Conchita Rodas y de Luna hails from Marinduque. She met our dad in Manila. Our dad worked in Acebedo Optical, and he was assigned to the Baguio branch in the 60s. So my parents hauled all their things and went off to Baguio. They have lived there ever since, and all five of us kids were born and raised in Baguio.
My father was an optician (he's retired now), and his wage was just enough for us to rent an apartment and lead a fairly simple life. But things became more difficult when our eldest sister started college, and we were all in school too save for the youngest. And our parents made sure that we went to good schools. I, for example, completed my studies from grade school til college at Saint Louis University.

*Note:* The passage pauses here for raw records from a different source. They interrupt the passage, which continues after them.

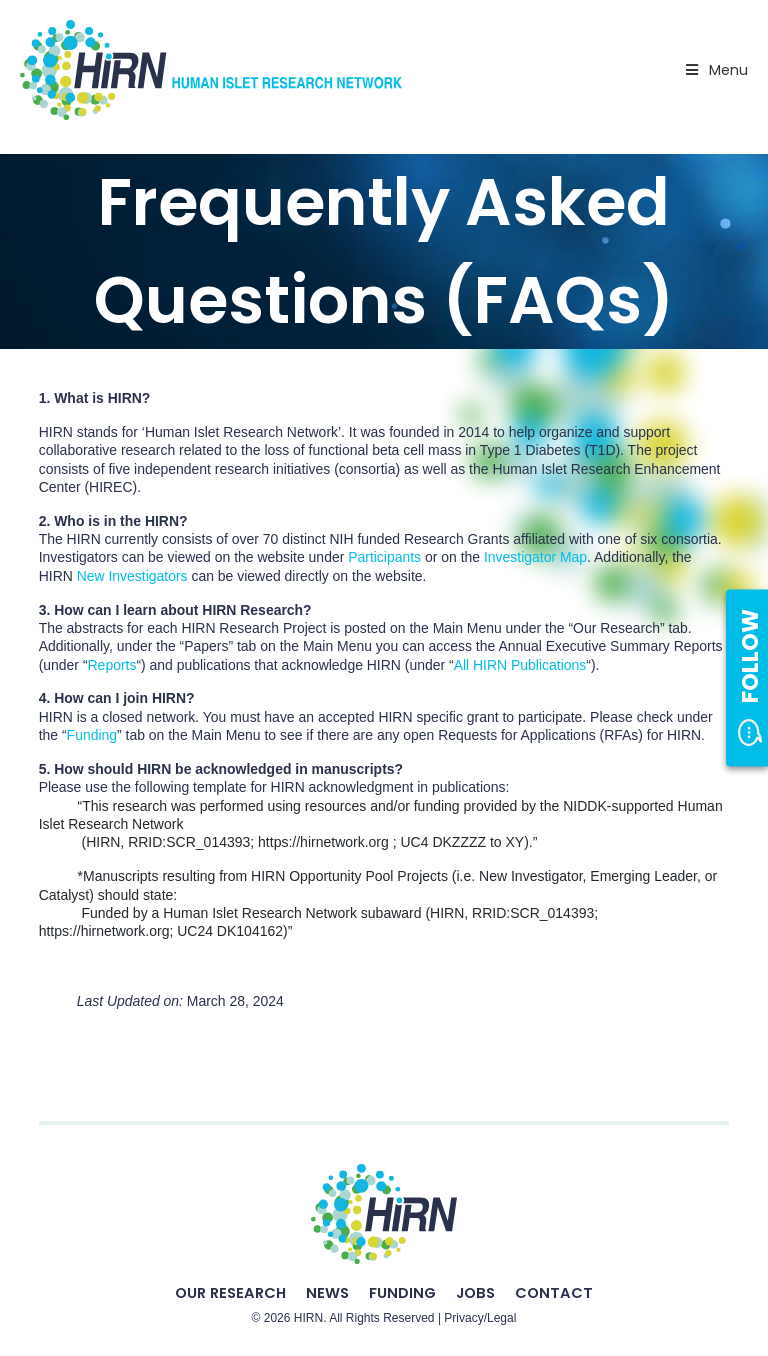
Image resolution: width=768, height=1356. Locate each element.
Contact (554, 1293)
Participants (384, 557)
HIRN (308, 1318)
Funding (92, 735)
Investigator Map (535, 557)
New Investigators (132, 576)
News (327, 1293)
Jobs (475, 1293)
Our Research (230, 1293)
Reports (112, 665)
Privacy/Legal (480, 1318)
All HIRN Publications (520, 665)
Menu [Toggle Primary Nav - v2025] (715, 70)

My mother started a banana cue and camote cue business to augment our family income. She would be cooking nonstop for the entire day because she cooked rather well and making these skewered delights were no exception. After her little stint in front of our home, she and a friend rented a store in Burnham Park. I remember when I was in grade school, my brother and I would go to the store and stay there to wait until closing time. Our mother would sometimes give us money so we can play a game or two at the nearby arcade.
That's my father at the left with my mother beside him. I'm the kid she's holding in her arms.
Her arms were riddled then with hot oil burns, and it was tiring work indeed. There were many occasions when she would fall sick and stay in bed for a couple of days. But after that, she would go out and work again.
There were Christmas seasons when she did not have the spare money to buy us nice gifts. And so she would crochet sweatshirts for us. While waiting for our youngest in school, she would be doing her crochet, and continue on while watching TV and late into the night. And then she gave the sweatshirts in a huge, festively-wrapped box. I think I was able to wear my sweatshirt only a couple of times. Looking back, I realize that I should have given it more importance.
My mother loved cooking, and it showed on Christmas holidays. She would start cooking at lunchtime and end at night. We would be out playing and sneaking in every now and then, marvelling at the delicious smells coming from the kitchen. She was still cooking up delights some three years ago but she no longer has the stamina for cooking on extended periods. There were times when she would end up sick as Christmas eve approaches and would stay in bed and then huddle up in a blanket at midnight as we open gifts.
She is around 65 years old now, and we, her kids, now provide our parents with their needs. We had a small sari-sari store built by the house so they can preoccupy themselves and not get bored. They get pains from their joints and the Baguio climate is not helping any, but they are living it up and always has a ready smile for us when we visit them. She even sometimes asks what I want for lunch when she knows we will visit. She cooks the meanest igado, pinakbet, adobo, and dinengdeng.
She taught me our assignments back in grade school, did our haircut, made our home comfortable, cooked the most delicious food, and tried to treat us all her kids fairly. I can never truly describe how much she loved and cared for us.
I love you, Nanay. Happy Mother's Day! We will visit you this weekend!